- CONSIGNA -
Transcribe literalmente, de la sección del documento sobre el expansionismo capitalista, todo lo que va desde "Claramente, fines del" hasta "de trabajo barata.".

- SECCIÓN DEL DOCUMENTO -
Claramente, fines del Siglo XX y principios del XXI fue una época gloriosa para el expansionismo capitalista estadounidense (de hecho, la OTAN hizo sus grandes ampliaciones hacia el Este en ese periodo, y, desde lo económico, fue el auge de las privatizaciones, las fusiones y adquisiciones). Rusia aún lamía sus heridas del desbarrancamiento comunista, y China, tras Tiananmen, se abría a las grandes corporaciones para que se apropien de la fuerza de trabajo barata.

El proceso de internacionalización económica se aceleró radicalmente, mucho más gracias a los nuevos medios informáticos, de transporte y de comunicación. En este contexto, los gobiernos que pretendían conservar las atribuciones clásicas del Estado fueron perdiendo capacidad de maniobra, de financiamiento e incluso, de resistencia ideológica. Todos se fueron convirtiendo en lo mismo, algunos como patrones, otros como alegres vasallos.

Moría el Estado de Bienestar y el keynesianismo se volvió una mala palabra. La economía se financiarizaba, y sobresalían las teorías monetaristas. El FMI y el Banco Mundial impulsaban estas movidas en los “mercados emergentes”, donde imponían disciplina fiscal, gasto público ínfimo, reforma tributaria (a favor de las clases ricas), tipos de cambio flotantes, liberalización del comercio, nulas restricciones a las inversiones extranjeras, privatización de empresas públicas, desregulación del mercado laboral y garantía de los derechos de propiedad. Quien se opusiera a este metodología sufriría presiones insoportables e incluso, llegado el caso extremo, alguna excusa “conspirativa” que permitiera devastar militarmente el país para luego instalarse allí como “garantía de las libertades”.

Durante los años noventa, Argentina se convirtió en el mejor alumno del Consenso de Washington, realizando una brutal transferencia de lo público a lo privado, y del sector asalariado al empresarial. La experiencia, que implicaba una gran dependencia del capital extranjero, se derrumbó cuando éste huyó masivamente ante el agotamiento de la rentabilidad, dejando una sociedad fracturada, empobrecida y extremadamente endeudada. En la foto, los dos presidentes paradigmáticos de la etapa: Carlos Menem y Fernando de la Rúa. La crisis financiera de diciembre de 2001 implicó un cambio de políticas, pero tras un proceso de desendeudamiento y recuperación económica, increíblemente, el país ha vuelto a transitar la misma experiencia.

- DATOS -
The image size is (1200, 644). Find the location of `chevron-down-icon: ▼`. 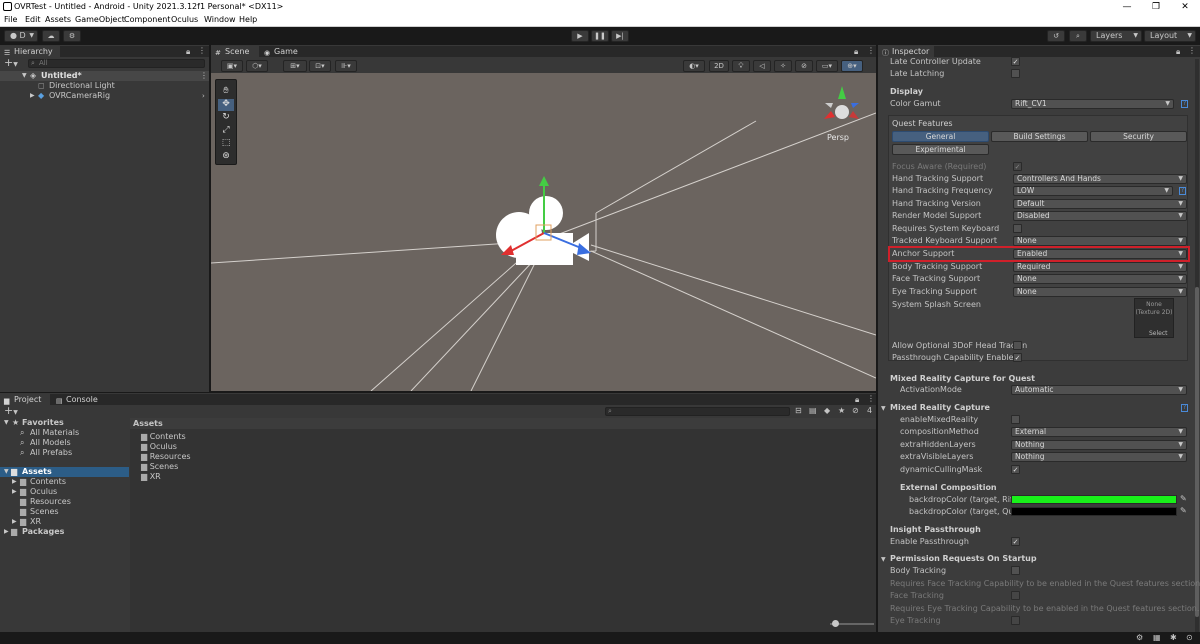

chevron-down-icon: ▼ is located at coordinates (884, 560).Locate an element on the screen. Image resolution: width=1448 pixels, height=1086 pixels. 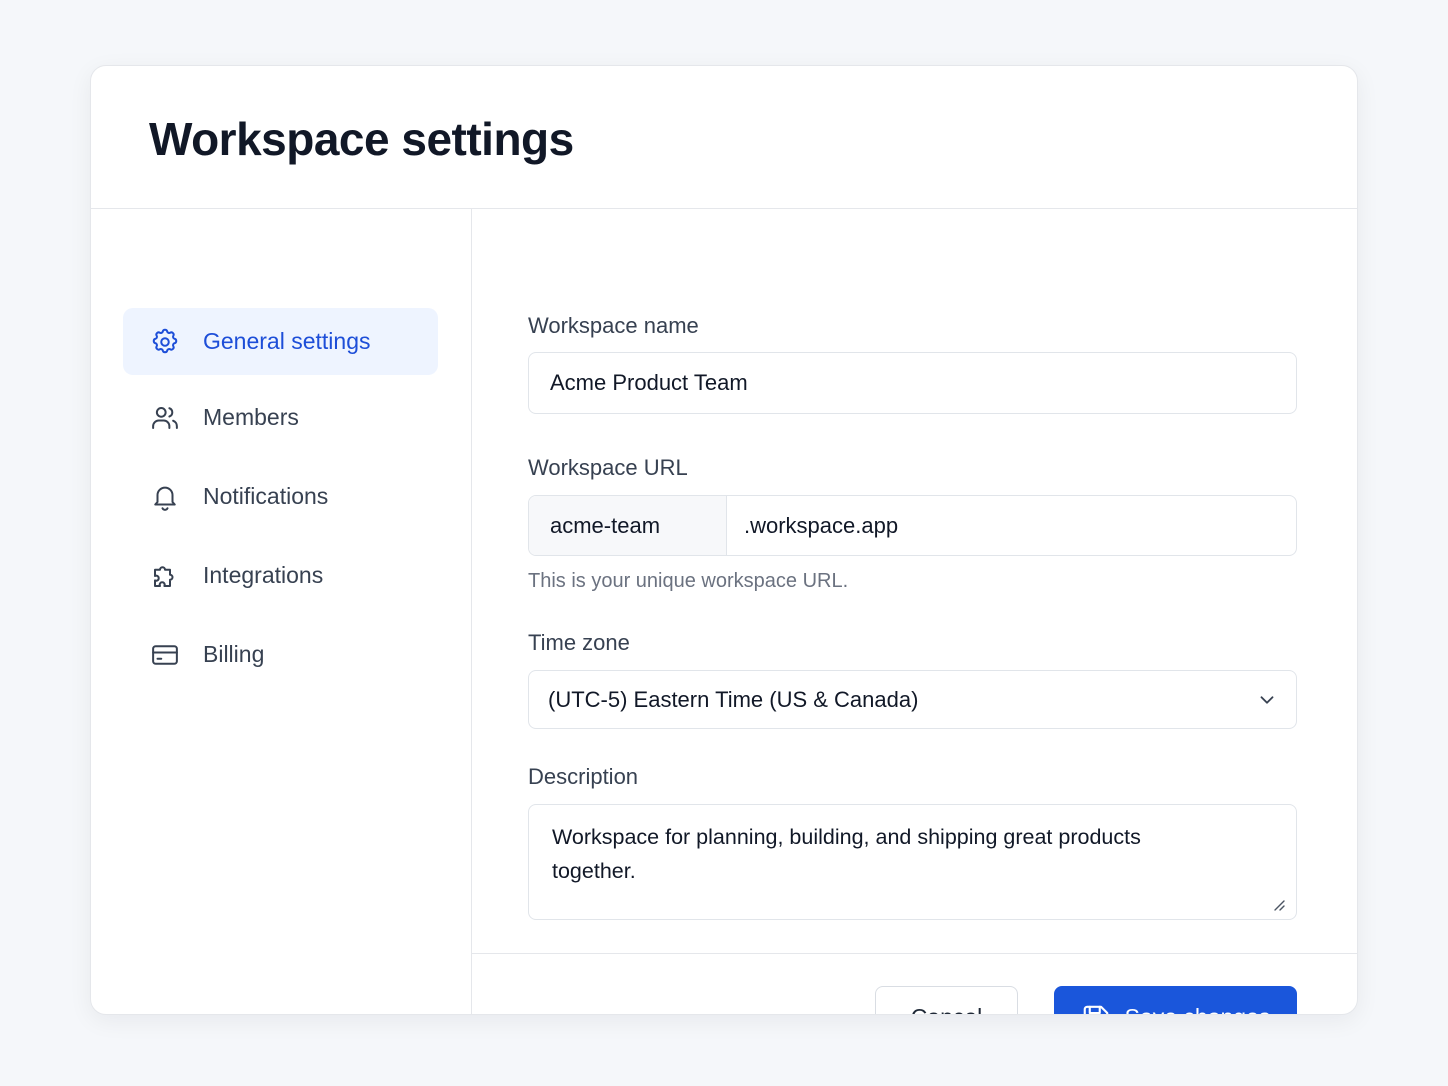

- SOLUCIÓN ESCRITA -
Claramente, fines del Siglo XX y principios del XXI fue una época gloriosa para el expansionismo capitalista estadounidense (de hecho, la OTAN hizo sus grandes ampliaciones hacia el Este en ese periodo, y, desde lo económico, fue el auge de las privatizaciones, las fusiones y adquisiciones). Rusia aún lamía sus heridas del desbarrancamiento comunista, y China, tras Tiananmen, se abría a las grandes corporaciones para que se apropien de la fuerza de trabajo barata.